Find the lines in the records below that contain "shield", and report each of them.

** RECORDS SUPPLIED follows **

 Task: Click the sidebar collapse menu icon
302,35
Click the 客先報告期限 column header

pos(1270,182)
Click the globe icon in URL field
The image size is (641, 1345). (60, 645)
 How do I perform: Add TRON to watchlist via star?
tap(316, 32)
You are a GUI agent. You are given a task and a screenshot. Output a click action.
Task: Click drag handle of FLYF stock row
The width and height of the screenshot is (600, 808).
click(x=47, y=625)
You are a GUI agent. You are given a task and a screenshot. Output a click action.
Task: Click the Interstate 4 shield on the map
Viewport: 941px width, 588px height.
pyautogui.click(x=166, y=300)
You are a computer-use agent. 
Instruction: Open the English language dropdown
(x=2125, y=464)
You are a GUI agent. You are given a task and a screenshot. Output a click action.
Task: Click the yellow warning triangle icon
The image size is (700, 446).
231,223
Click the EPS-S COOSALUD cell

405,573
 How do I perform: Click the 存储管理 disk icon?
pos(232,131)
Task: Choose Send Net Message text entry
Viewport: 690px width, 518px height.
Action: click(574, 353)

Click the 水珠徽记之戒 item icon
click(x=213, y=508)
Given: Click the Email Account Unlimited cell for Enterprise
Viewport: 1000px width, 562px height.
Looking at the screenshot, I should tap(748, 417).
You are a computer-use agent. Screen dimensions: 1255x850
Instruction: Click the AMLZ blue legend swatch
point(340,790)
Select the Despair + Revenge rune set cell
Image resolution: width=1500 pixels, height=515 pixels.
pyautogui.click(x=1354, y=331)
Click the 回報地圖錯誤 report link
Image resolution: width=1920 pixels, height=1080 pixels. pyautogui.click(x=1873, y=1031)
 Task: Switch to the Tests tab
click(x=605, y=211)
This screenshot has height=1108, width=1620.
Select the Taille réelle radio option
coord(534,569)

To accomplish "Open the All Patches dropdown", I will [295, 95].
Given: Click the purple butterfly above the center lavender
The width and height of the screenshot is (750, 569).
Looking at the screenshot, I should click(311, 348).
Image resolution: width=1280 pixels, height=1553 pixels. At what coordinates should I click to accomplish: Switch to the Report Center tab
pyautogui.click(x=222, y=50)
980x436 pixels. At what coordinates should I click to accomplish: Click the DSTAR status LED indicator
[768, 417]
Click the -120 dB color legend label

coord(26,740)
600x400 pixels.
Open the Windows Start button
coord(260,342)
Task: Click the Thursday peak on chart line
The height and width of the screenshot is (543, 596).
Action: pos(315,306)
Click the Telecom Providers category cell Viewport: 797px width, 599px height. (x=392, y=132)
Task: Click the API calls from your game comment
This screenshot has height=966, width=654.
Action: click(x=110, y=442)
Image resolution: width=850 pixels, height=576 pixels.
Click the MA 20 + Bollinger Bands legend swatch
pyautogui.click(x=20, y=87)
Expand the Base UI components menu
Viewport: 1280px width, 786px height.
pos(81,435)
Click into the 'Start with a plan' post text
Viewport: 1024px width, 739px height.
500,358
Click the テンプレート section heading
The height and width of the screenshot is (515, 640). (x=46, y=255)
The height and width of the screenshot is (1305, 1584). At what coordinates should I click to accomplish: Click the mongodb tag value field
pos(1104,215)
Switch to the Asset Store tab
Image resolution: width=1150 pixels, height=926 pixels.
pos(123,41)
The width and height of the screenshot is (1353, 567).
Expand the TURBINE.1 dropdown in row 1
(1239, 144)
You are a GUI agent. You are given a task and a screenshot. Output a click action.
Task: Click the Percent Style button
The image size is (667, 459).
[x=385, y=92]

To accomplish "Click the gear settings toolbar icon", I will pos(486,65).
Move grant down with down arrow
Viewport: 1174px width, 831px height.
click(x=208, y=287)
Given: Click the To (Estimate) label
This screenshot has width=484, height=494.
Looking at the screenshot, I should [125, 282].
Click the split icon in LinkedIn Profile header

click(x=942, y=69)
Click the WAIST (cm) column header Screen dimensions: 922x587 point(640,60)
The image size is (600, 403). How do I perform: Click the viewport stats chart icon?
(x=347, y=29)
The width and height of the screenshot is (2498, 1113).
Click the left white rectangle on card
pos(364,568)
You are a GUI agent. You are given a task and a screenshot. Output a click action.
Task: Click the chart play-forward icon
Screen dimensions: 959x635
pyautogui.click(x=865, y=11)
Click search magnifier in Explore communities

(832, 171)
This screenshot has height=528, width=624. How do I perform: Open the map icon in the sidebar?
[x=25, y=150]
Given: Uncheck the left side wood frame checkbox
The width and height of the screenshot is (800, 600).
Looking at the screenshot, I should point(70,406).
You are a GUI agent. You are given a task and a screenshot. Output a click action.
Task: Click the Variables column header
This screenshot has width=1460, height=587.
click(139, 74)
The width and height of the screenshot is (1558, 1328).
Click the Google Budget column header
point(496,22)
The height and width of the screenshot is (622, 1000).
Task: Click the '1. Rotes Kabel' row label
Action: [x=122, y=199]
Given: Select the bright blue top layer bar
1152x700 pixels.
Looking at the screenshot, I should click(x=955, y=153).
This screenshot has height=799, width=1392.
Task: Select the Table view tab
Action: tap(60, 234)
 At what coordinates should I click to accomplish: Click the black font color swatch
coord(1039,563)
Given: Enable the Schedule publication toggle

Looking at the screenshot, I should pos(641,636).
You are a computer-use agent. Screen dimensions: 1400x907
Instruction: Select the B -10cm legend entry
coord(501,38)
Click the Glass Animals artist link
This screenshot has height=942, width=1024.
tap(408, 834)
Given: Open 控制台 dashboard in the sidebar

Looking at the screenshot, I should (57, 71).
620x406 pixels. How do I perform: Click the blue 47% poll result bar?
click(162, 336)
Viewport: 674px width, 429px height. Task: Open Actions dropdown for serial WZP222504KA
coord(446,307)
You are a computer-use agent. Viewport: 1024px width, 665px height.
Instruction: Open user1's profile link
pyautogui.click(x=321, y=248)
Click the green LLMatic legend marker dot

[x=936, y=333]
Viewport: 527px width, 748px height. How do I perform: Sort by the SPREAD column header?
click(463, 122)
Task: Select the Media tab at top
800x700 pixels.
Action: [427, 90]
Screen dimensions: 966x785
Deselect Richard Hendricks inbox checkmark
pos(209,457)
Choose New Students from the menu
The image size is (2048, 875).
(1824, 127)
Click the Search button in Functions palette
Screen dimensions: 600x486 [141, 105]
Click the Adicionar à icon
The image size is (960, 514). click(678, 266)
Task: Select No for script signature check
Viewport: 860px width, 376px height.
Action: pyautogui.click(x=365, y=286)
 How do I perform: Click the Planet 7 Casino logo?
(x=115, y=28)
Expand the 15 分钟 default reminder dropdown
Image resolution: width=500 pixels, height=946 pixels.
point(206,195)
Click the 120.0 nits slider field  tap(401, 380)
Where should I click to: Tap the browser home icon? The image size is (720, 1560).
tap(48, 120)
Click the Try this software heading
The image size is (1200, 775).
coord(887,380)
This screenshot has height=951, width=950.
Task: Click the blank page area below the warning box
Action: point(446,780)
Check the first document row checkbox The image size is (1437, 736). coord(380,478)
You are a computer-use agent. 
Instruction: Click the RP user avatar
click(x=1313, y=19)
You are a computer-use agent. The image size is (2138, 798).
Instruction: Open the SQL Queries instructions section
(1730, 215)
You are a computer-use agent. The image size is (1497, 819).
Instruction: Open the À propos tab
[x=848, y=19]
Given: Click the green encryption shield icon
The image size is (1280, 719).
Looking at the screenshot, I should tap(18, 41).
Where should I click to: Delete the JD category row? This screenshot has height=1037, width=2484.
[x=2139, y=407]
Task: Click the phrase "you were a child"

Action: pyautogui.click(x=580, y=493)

** End of RECORDS SUPPLIED **

▸ RESULT OF THE EXERCISE
Task: Click the Interstate 4 shield on the map
Given: Click the green encryption shield icon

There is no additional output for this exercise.